**What this task involves:** Starting at the row that contains "Tap the Mobilfunk signal bars icon" and ending after the row that contains "click(204, 162)", reproduce these rows with "dropdown" swapped for "menu" and everything else left unchanged.

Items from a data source
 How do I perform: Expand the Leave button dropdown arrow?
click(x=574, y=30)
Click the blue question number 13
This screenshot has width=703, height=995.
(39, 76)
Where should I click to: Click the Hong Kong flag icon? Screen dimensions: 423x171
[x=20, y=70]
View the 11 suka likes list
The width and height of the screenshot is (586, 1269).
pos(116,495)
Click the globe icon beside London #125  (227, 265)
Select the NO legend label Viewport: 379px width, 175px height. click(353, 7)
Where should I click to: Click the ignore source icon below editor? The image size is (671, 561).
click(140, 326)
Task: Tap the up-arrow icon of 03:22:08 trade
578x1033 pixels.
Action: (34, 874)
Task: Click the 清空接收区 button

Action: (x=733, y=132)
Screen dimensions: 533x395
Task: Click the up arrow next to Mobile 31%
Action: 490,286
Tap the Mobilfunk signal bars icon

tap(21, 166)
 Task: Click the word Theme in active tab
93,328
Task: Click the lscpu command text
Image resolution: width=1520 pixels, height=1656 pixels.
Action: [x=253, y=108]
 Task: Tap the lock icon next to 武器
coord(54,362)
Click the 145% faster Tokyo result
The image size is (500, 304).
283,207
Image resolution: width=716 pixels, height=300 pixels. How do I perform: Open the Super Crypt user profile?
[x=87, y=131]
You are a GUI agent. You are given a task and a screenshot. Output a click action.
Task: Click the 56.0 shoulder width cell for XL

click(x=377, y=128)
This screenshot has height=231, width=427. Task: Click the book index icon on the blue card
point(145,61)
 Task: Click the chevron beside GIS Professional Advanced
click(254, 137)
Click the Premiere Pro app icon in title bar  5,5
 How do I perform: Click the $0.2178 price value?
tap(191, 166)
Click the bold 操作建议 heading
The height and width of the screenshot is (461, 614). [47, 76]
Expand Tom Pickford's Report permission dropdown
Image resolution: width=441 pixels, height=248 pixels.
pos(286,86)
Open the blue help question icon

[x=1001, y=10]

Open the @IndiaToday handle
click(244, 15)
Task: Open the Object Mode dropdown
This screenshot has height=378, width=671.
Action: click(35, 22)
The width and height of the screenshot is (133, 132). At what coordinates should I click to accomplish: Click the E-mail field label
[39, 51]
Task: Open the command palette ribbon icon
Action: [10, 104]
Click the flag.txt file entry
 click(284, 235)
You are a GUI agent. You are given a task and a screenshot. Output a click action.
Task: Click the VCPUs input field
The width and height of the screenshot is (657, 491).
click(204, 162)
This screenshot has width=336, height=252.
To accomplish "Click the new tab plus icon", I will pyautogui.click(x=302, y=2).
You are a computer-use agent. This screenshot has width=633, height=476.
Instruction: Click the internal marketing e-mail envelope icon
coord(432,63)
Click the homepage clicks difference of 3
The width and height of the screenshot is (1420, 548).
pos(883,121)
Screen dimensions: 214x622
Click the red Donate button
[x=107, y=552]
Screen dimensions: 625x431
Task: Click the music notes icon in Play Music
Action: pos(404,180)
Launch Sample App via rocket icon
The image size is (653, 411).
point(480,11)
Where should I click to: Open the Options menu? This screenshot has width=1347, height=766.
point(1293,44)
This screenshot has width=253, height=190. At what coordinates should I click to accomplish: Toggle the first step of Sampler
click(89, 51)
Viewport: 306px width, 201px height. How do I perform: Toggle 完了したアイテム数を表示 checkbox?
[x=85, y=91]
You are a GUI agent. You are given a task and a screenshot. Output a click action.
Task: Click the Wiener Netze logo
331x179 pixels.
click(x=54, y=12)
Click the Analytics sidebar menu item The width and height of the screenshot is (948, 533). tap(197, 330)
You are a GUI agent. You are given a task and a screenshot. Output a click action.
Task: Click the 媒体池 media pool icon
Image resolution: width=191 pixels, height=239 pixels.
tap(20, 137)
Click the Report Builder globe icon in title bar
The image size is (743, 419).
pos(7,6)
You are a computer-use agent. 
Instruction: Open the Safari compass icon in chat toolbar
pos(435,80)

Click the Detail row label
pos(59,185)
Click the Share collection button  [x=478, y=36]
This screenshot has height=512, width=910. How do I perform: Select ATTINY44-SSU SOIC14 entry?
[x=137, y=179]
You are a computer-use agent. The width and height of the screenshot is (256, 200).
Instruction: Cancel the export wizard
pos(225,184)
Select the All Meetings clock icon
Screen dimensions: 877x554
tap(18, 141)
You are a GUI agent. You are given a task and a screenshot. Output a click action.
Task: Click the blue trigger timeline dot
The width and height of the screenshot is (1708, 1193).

**Solution for this task:**
Tap the Mobilfunk signal bars icon

tap(21, 166)
 Task: Click the word Theme in active tab
93,328
Task: Click the lscpu command text
Image resolution: width=1520 pixels, height=1656 pixels.
Action: [x=253, y=108]
 Task: Tap the lock icon next to 武器
coord(54,362)
Click the 145% faster Tokyo result
The image size is (500, 304).
283,207
Image resolution: width=716 pixels, height=300 pixels. How do I perform: Open the Super Crypt user profile?
[x=87, y=131]
You are a GUI agent. You are given a task and a screenshot. Output a click action.
Task: Click the 56.0 shoulder width cell for XL

click(x=377, y=128)
This screenshot has height=231, width=427. Task: Click the book index icon on the blue card
point(145,61)
 Task: Click the chevron beside GIS Professional Advanced
click(254, 137)
Click the Premiere Pro app icon in title bar  5,5
 How do I perform: Click the $0.2178 price value?
tap(191, 166)
Click the bold 操作建议 heading
The height and width of the screenshot is (461, 614). [47, 76]
Expand Tom Pickford's Report permission menu
Image resolution: width=441 pixels, height=248 pixels.
pos(286,86)
Open the blue help question icon

[x=1001, y=10]

Open the @IndiaToday handle
click(244, 15)
Task: Open the Object Mode menu
This screenshot has height=378, width=671.
Action: click(35, 22)
The width and height of the screenshot is (133, 132). At what coordinates should I click to accomplish: Click the E-mail field label
[39, 51]
Task: Open the command palette ribbon icon
Action: [10, 104]
Click the flag.txt file entry
 click(284, 235)
You are a GUI agent. You are given a task and a screenshot. Output a click action.
Task: Click the VCPUs input field
The width and height of the screenshot is (657, 491).
click(204, 162)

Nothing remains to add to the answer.